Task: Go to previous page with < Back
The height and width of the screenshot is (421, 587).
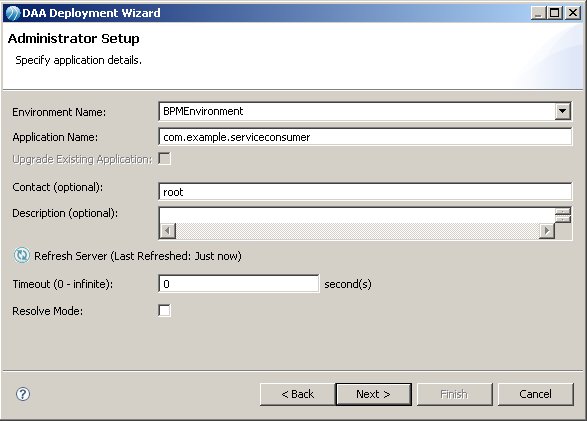Action: (298, 394)
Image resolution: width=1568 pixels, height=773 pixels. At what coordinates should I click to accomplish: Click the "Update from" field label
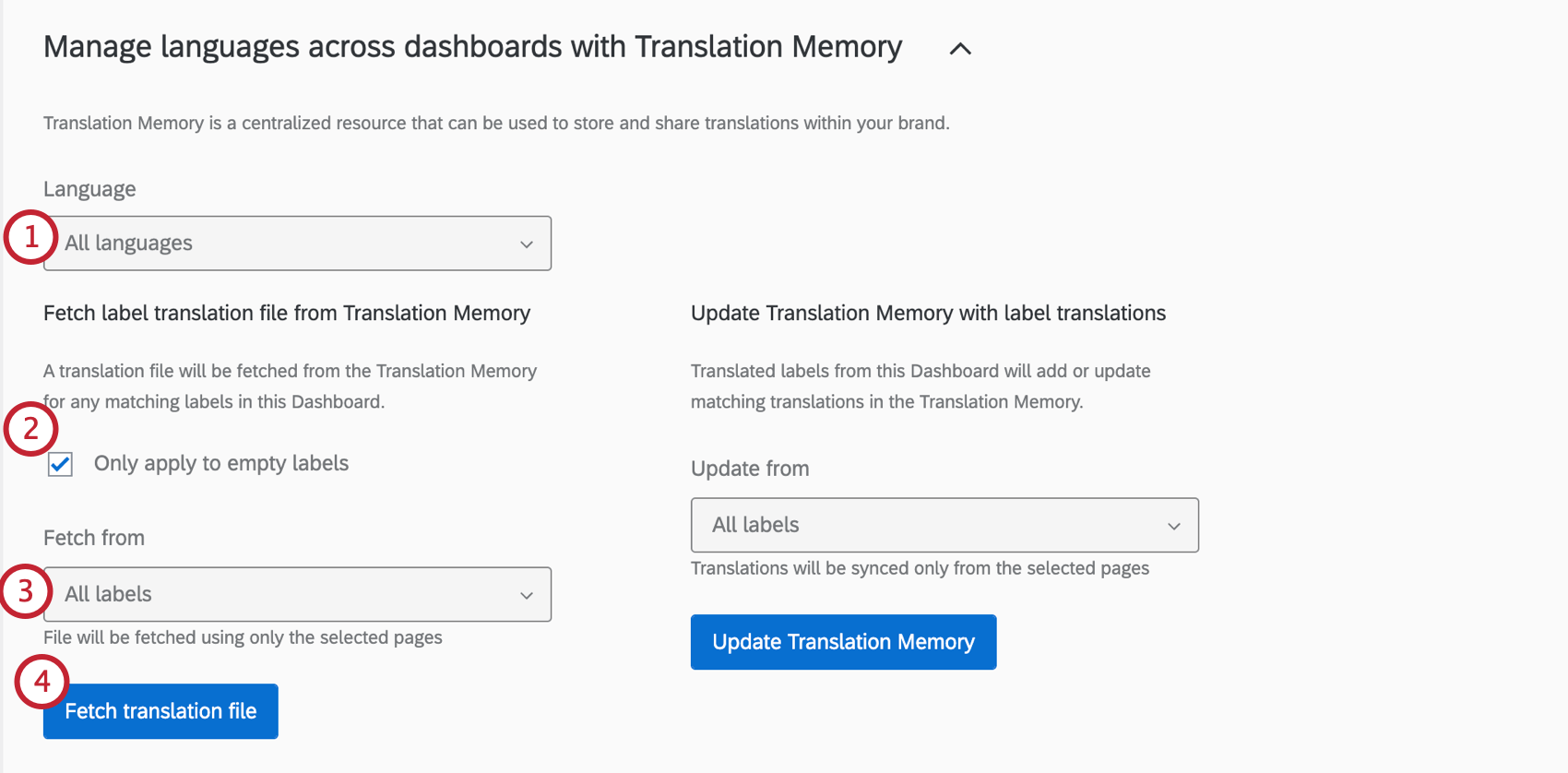pyautogui.click(x=750, y=469)
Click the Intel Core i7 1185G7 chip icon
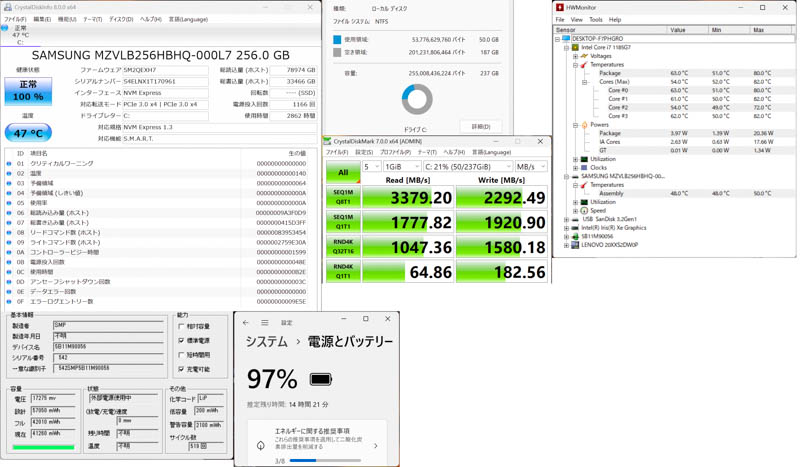Screen dimensions: 800x467 coord(575,48)
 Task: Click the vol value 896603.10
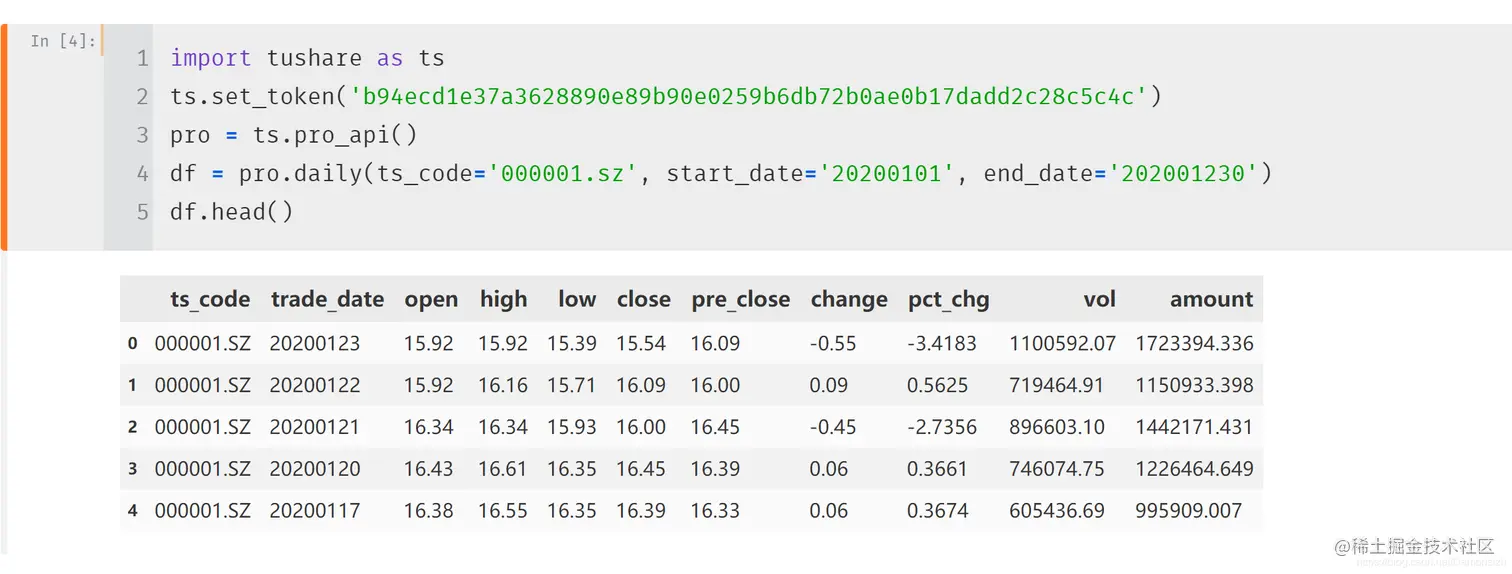1057,427
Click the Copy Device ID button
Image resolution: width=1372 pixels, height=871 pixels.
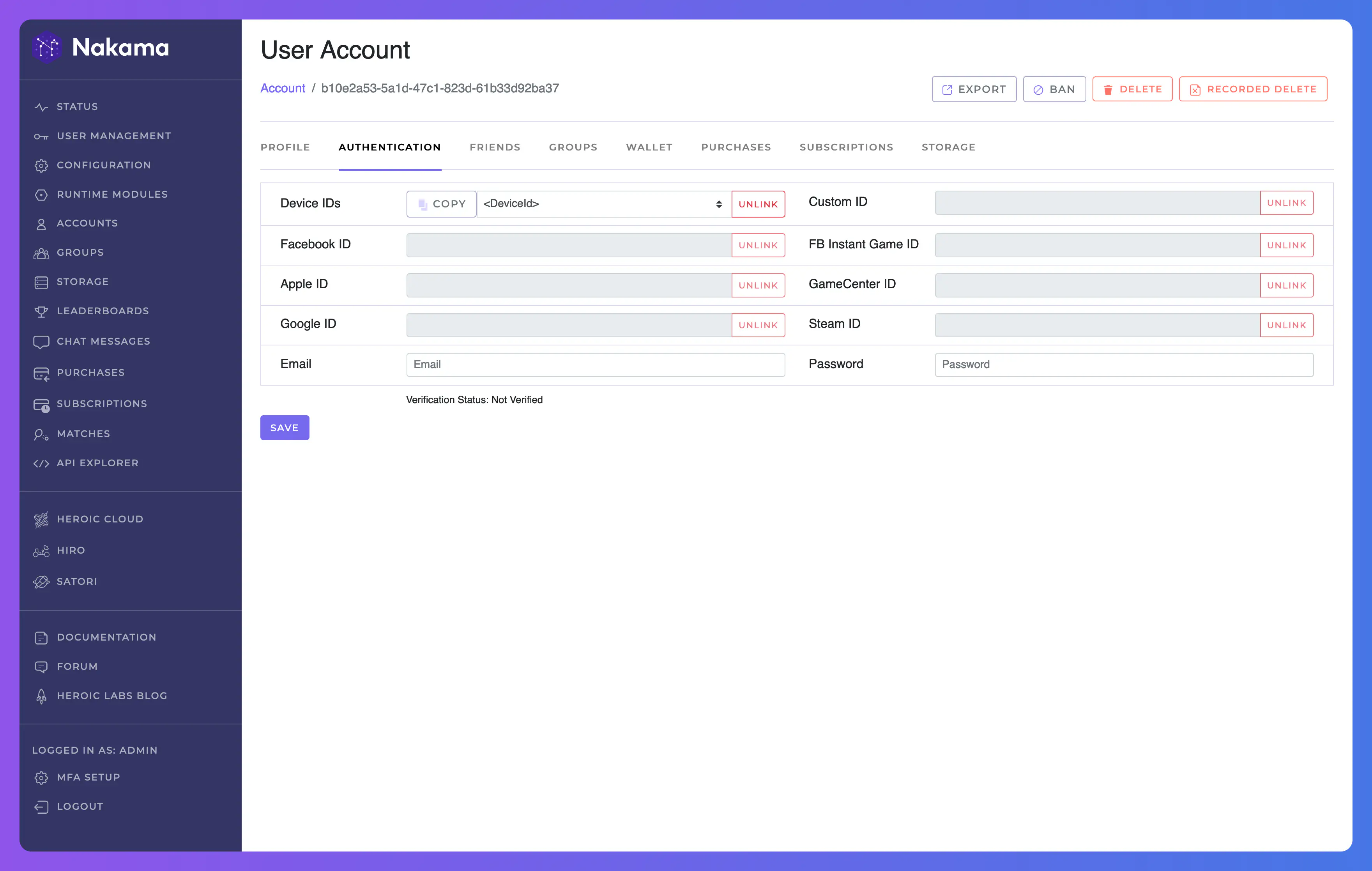441,203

WORK ITEM: Reproduce exactly and only the lines from the "The height and" line to the last line of the records above. Do not carry over any pictures.

RESULT BELOW:
The height and width of the screenshot is (421, 587).
Action: (298, 394)
Image resolution: width=1568 pixels, height=773 pixels. At what coordinates should I click to accomplish: Click the "Update from" field label
pyautogui.click(x=750, y=469)
Click the Intel Core i7 1185G7 chip icon
Screen dimensions: 800x467 coord(575,48)
 Task: Click the vol value 896603.10
1057,427
Click the Copy Device ID button
Image resolution: width=1372 pixels, height=871 pixels.
441,203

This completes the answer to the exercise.